Naturally, some of the sage wisdom were the not-so-basic survival tips.
“Duct tape,” says Allison Kramer ’12. “It may be just the thing to fix the light that breaks, or the hanger that you have to use because you can’t afford to buy more.”
During those study breaks and down time, video games are still popular. So following the advice from Cole Turner ’14 (Wapakoneta, Ohio) is valuable.
“Bring batteries,” he says. “During week two when everybody’s Xbox controllers die you will be a hero.”
Others were more philosophical.
“The resolve to never stop learning,” says Alicia Bergman Hassman ’91. “And of course, have some fun while doing it! Leave the fear behind so you can explore whatever opportunities come your way, or those that you go find.”
Nikki Hannaway ’16 (Columbus, Ohio) added, “A willingness to change from the person you were in high school.
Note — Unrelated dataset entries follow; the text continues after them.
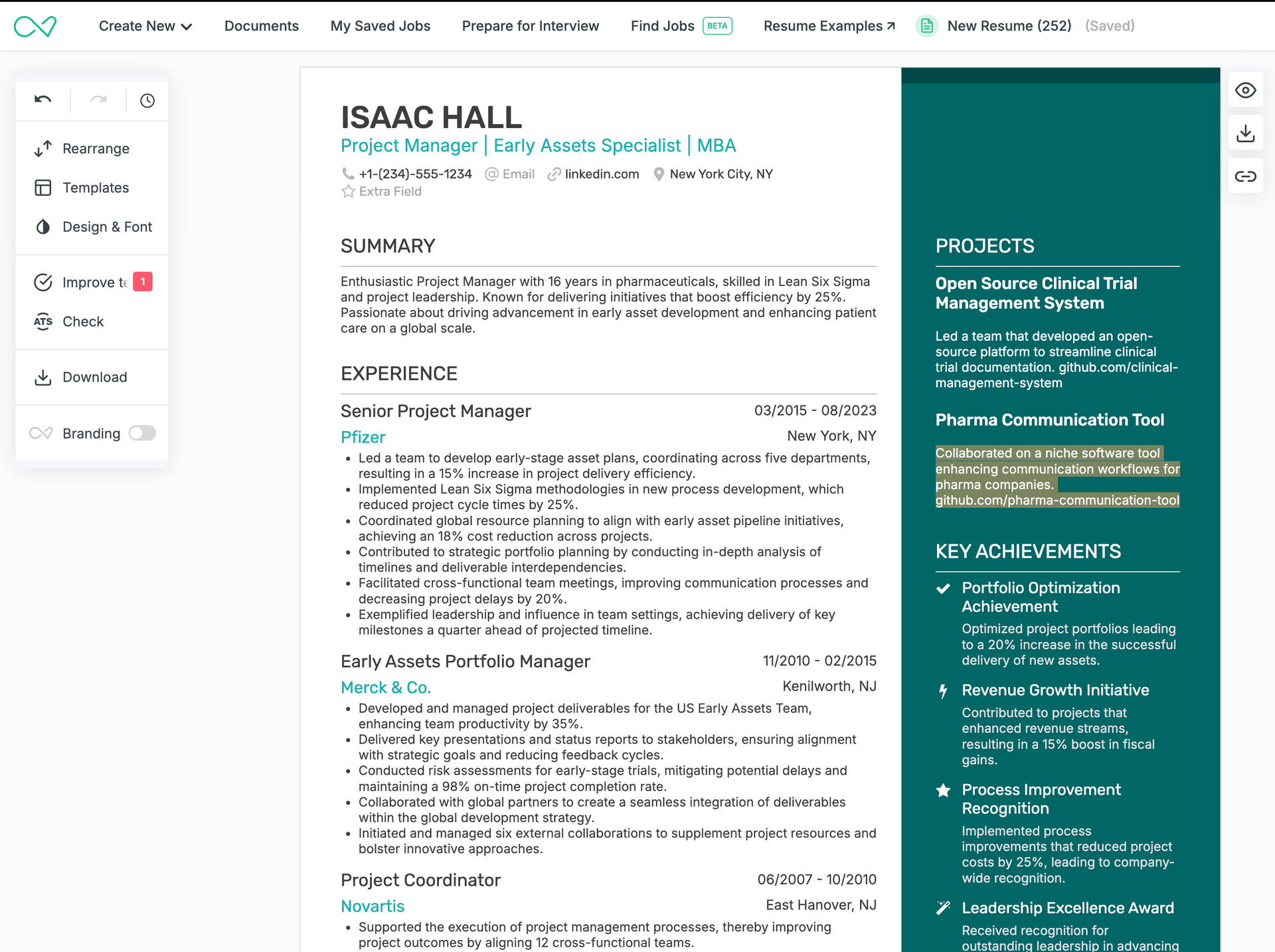
Task: Open the Documents menu item
Action: point(261,26)
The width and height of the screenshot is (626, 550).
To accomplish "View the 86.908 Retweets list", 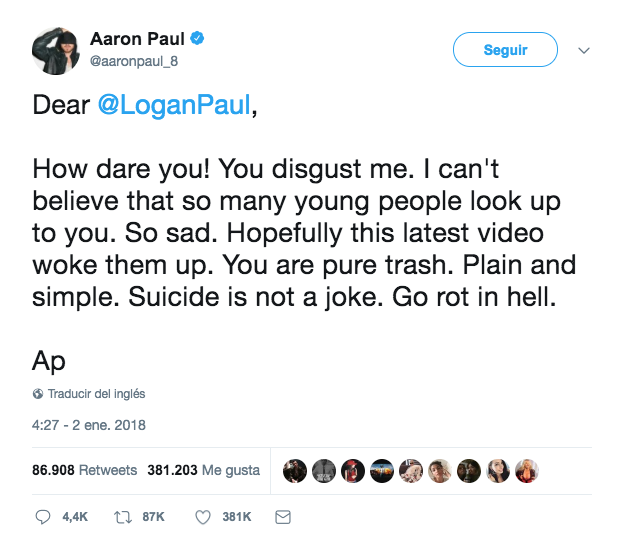I will 85,470.
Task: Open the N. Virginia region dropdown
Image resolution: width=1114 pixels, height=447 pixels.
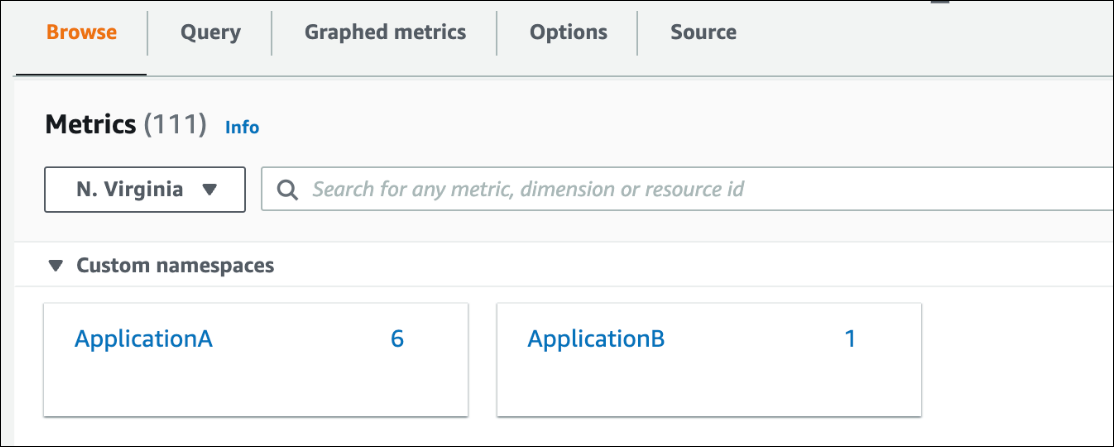Action: coord(145,189)
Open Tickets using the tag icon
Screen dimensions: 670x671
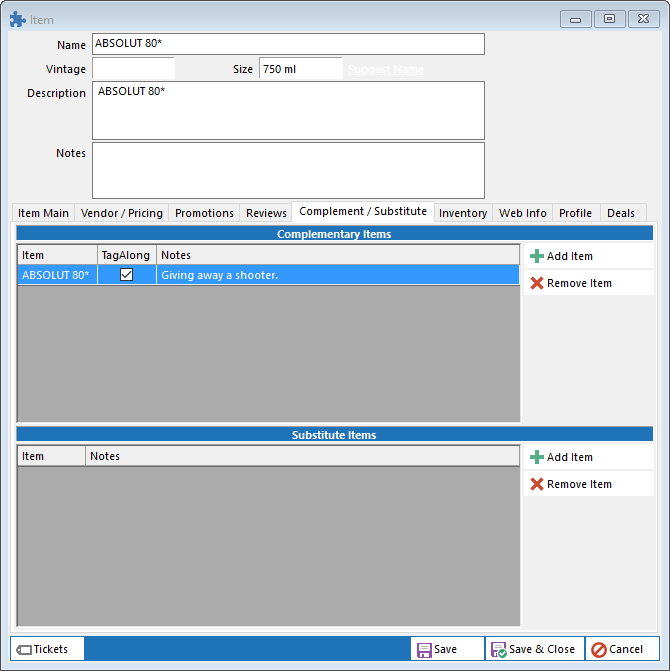click(x=24, y=650)
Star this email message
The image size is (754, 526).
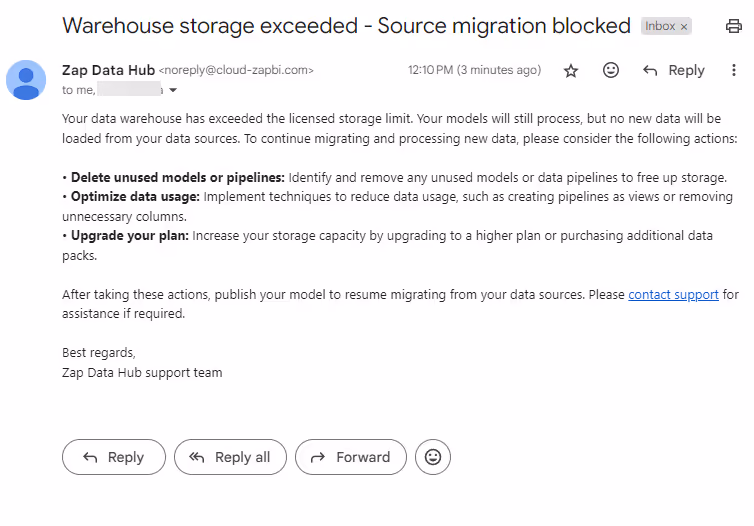[571, 71]
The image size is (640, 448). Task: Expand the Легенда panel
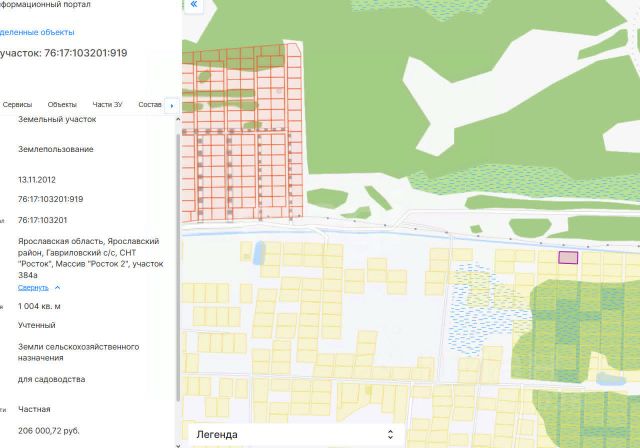(296, 435)
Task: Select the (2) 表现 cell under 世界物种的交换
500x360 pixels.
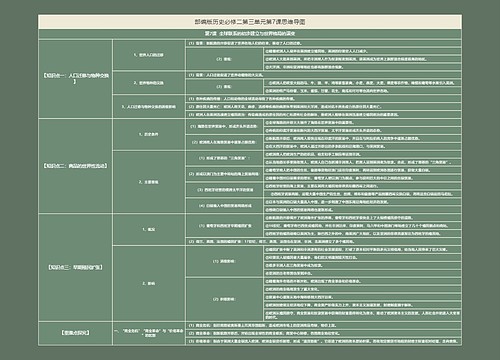Action: point(224,87)
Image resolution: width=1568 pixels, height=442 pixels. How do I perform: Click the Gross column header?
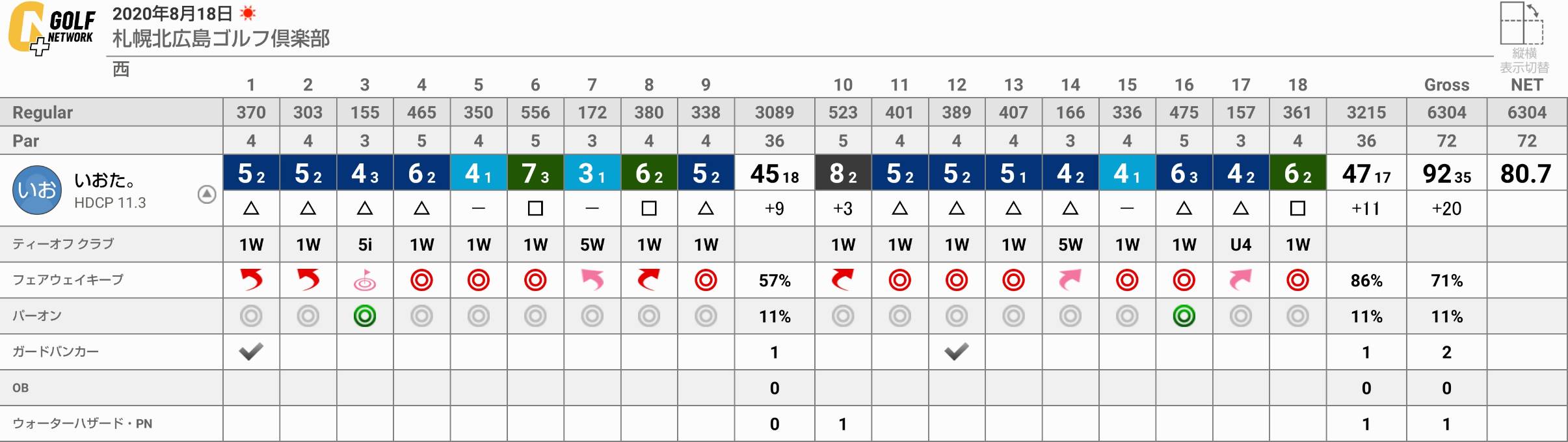point(1446,85)
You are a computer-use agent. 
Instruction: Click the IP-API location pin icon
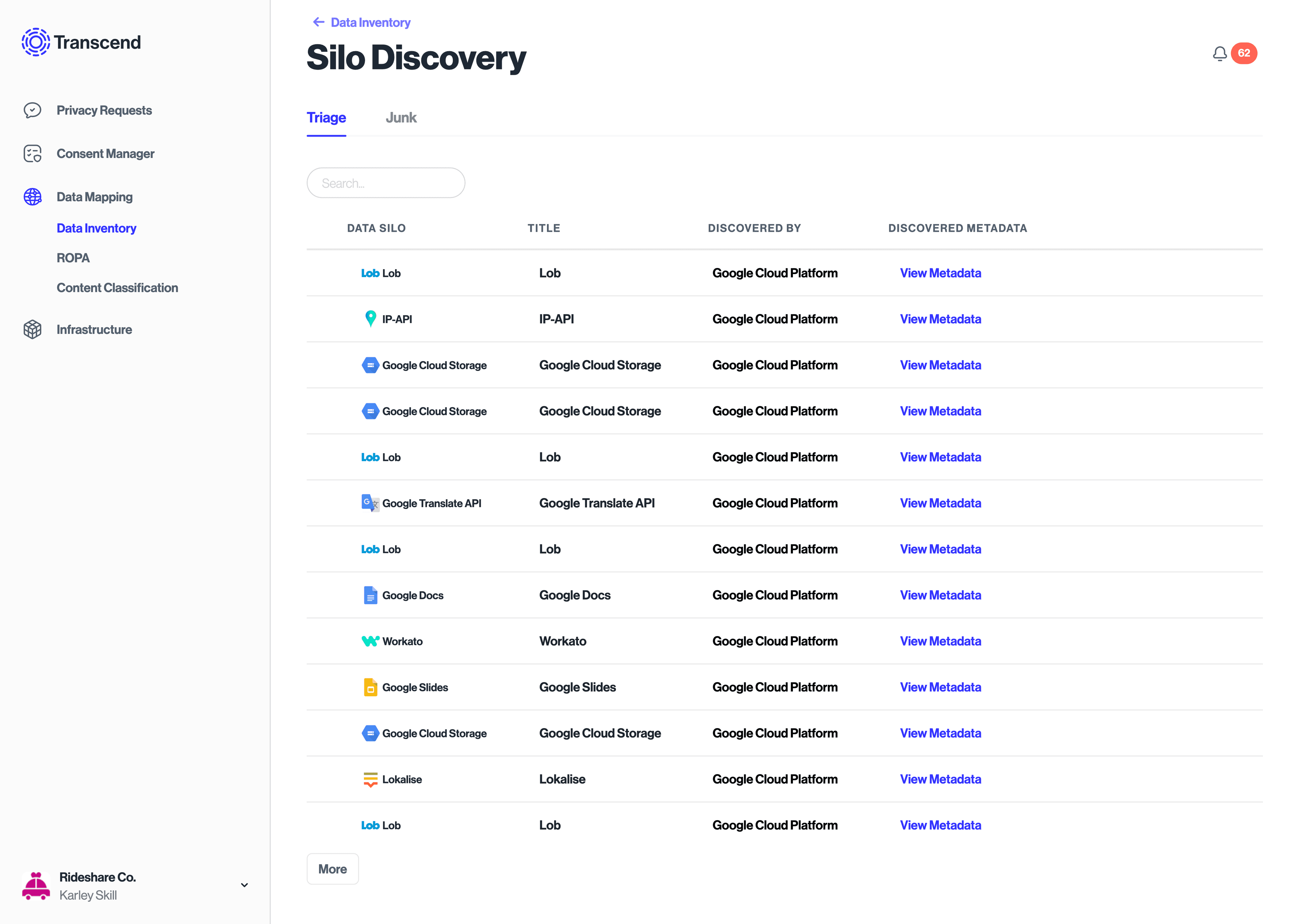coord(370,319)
It’s time to be the person that you’ve always wanted to be.”
And once you get here, don’t forget to get outside of your room.
“Jump from Ohio into West Virginia — back and forth — on the bridge. Go to all the shops and little restaurants in town,” says Becky Weaver ’97. “Really try to integrate not just into the College community but into the community of Marietta. The biggest difference I can see between those who had an OK four years and those who LOVED College was how much they embraced all the great things about Marietta, Ohio. Trust me, there are a ton of us out here who think of moving back often!”
Welcome to Marietta … Class of 2017.